Though it operates independently of the univerity, the YSU Foundation has $215 million in assets used solely to support YSU and its students.
Paul McFadden, as president of the YSU Foundation, encourages alumni and friends to make donations to the foundation. He indicated that all of the foundation’s $215 million has been obtained by donations from alumni and friends of the university and by investment gains on those charitable dollars.
Under the foundation’s strategic plan, a new allocation policy was created that allows the organization to provide YSU with 4 percent of the endowment’s market value, increasing the amount of funds available to support scholarships.
“The YSU Foundation Board of Trustees is very interested in helping attract students,” McFadden said. “It is the Foundation’s hope that increasing scholarship dollars available to students will result in increased enrollment.”
Due to the Foundation’s new policy, scholarship allocations to the university have increased by $2.6 million over the past three years.
With the cost of higher education increasing and the economy slowly recovering from a recession, the bottom-line cost of higher education is one of the largest factors prospective students consider when choosing a school to attend.
Gary Swegan, YSU’s associative vice president for Enrollment Management, said the increase in available scholarship funds — coupled with YSU’s competitive pricing — could attract incoming students.
“The bottom-line cost is just incredibly important,” Swegan said. “The YSU Foundation now for two straight years has successively increased their contributions to the university, which I think will only help us.”
Though YSU’s Board of Trustees has voted to increase tuition by 2.4 percent starting next fall semester, YSU’s projected undergraduate tuition of $8,087 for the 2014-2015 remains low in comparison to other area four-year institutions.
Projected undergraduate tuition for Cleveland State University, Kent State University and the University of Akron is $9,736, $10,004 and $10,244 respectively.
Limited state funding — which has become increasingly tied to graduation rates — and a decrease in enrollment have led to a subsequent reduction in the university’s revenue over the past three years.

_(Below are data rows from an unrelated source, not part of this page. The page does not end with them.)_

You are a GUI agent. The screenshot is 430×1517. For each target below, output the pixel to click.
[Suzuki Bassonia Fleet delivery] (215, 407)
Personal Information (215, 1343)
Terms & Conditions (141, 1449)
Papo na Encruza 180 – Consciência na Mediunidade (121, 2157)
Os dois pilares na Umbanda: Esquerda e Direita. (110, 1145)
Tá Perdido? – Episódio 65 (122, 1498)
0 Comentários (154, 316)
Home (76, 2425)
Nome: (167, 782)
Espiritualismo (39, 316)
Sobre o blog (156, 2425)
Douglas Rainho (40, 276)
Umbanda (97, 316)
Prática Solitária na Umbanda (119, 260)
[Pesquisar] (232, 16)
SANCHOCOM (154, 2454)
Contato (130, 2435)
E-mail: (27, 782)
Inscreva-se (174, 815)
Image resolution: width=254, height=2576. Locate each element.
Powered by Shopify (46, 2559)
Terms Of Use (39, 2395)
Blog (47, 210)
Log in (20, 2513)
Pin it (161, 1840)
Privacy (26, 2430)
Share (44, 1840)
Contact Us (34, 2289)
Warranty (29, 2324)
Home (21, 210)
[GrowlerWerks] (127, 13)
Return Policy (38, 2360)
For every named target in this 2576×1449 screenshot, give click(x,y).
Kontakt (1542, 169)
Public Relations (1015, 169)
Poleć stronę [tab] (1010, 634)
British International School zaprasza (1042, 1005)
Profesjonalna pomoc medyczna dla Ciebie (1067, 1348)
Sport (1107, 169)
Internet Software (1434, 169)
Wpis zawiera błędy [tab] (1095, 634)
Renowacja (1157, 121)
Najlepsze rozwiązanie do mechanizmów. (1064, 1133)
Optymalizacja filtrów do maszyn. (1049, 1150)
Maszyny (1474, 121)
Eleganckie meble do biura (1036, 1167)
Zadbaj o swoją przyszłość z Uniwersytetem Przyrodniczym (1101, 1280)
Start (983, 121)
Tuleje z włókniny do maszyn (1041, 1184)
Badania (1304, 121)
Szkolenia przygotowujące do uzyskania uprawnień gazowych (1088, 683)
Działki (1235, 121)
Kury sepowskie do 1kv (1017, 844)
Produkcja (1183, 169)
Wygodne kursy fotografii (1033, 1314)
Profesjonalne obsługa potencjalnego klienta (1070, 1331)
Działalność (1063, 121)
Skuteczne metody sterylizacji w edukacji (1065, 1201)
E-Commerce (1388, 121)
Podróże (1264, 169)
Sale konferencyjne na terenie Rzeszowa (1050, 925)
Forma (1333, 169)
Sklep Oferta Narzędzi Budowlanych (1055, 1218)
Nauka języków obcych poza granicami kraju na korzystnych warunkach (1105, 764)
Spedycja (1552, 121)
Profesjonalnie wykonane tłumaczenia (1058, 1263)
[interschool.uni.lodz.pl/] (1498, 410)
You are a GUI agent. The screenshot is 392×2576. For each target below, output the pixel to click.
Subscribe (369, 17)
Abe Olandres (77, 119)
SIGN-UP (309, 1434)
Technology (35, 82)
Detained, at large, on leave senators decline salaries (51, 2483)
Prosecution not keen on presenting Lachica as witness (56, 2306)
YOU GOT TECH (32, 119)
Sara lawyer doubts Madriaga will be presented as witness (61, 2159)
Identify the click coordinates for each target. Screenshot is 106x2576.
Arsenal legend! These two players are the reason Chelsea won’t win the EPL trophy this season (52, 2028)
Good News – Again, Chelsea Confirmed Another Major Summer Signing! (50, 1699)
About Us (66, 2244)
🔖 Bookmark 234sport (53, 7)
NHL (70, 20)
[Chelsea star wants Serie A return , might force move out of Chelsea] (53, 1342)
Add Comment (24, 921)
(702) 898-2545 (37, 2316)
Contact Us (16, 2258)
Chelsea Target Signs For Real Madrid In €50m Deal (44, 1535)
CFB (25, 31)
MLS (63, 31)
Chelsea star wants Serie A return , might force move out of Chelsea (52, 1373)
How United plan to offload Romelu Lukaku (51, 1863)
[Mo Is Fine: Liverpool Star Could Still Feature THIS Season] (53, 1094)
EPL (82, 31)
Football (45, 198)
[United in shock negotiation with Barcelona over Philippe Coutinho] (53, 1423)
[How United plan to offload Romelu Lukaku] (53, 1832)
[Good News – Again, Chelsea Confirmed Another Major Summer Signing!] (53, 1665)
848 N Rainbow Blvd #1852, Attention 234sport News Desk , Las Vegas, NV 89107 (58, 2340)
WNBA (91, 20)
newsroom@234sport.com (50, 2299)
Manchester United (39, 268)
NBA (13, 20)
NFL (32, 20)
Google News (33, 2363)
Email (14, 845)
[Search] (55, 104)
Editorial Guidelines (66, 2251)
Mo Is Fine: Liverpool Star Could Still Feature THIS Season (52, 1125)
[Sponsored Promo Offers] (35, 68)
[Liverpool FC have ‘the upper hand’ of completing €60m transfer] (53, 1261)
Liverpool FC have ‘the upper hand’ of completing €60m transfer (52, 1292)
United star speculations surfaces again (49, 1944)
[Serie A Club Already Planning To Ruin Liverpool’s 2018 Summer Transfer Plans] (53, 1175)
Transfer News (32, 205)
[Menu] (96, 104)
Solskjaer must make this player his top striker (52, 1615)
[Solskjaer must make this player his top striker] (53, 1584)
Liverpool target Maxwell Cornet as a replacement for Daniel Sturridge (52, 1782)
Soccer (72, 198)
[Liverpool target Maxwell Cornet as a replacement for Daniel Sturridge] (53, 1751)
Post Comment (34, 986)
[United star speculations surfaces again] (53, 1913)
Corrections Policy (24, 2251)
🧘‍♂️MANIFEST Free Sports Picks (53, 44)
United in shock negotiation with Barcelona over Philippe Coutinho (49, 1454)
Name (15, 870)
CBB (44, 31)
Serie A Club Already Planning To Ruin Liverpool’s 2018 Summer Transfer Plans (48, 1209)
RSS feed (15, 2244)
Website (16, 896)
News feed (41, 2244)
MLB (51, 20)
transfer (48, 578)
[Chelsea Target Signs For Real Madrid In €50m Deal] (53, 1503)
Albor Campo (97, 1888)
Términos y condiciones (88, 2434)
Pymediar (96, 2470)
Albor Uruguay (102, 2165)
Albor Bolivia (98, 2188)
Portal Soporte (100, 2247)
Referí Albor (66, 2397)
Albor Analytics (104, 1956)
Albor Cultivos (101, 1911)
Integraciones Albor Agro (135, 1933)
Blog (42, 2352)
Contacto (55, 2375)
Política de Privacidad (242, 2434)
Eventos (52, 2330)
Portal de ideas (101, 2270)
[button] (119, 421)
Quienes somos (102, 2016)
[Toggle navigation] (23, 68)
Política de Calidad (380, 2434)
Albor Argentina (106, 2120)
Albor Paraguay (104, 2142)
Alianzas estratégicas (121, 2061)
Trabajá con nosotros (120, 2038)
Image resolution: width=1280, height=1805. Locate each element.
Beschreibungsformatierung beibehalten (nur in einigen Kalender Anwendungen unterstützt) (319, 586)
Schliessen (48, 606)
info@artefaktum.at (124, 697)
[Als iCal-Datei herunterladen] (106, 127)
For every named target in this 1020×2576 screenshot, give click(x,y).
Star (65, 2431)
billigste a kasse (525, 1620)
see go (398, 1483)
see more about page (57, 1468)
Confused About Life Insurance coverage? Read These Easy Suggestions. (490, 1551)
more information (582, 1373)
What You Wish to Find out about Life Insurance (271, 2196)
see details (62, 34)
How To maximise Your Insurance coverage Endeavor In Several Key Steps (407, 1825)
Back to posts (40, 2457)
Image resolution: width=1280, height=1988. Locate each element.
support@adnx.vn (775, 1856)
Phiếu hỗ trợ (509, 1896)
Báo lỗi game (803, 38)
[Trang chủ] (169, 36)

Available scholarship money could act as an incentive attracting qualified students to YSU, increasing graduation rates and bolstering the university’s state funding.
“We are trying to attract students that have the very best chance of being successful,” Swegan said.
McFadden agreed and added that the YSU Foundation will continue to make an effort to financially assist students.
“We are trying to get better so we can help students more,” McFadden said. “And we are.”